(Dataset rows)
"""
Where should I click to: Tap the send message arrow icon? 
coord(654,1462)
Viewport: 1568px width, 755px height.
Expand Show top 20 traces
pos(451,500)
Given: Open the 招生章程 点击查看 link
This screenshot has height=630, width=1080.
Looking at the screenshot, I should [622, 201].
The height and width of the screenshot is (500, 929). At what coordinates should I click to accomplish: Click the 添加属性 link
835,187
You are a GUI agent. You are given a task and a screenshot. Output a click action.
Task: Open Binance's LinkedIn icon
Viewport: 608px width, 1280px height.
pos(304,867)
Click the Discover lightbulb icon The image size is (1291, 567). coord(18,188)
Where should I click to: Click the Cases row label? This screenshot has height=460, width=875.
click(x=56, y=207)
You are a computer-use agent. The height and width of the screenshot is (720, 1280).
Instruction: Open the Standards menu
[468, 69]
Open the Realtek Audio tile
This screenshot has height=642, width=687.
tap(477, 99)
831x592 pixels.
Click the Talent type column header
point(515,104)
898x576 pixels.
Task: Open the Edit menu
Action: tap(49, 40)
"""
Work instructions:
Rewrite the records above, swapping "Viewport" for "Screen size" everywhere and leaving all else as it is.

Full output:
Where should I click to: Tap the send message arrow icon? 
coord(654,1462)
Screen size: 1568px width, 755px height.
Expand Show top 20 traces
pos(451,500)
Given: Open the 招生章程 点击查看 link
This screenshot has height=630, width=1080.
Looking at the screenshot, I should [622, 201].
The height and width of the screenshot is (500, 929). At what coordinates should I click to accomplish: Click the 添加属性 link
835,187
You are a GUI agent. You are given a task and a screenshot. Output a click action.
Task: Open Binance's LinkedIn icon
Screen size: 608px width, 1280px height.
pos(304,867)
Click the Discover lightbulb icon The image size is (1291, 567). coord(18,188)
Where should I click to: Click the Cases row label? This screenshot has height=460, width=875.
click(x=56, y=207)
You are a computer-use agent. The height and width of the screenshot is (720, 1280).
Instruction: Open the Standards menu
[468, 69]
Open the Realtek Audio tile
This screenshot has height=642, width=687.
tap(477, 99)
831x592 pixels.
Click the Talent type column header
point(515,104)
898x576 pixels.
Task: Open the Edit menu
Action: tap(49, 40)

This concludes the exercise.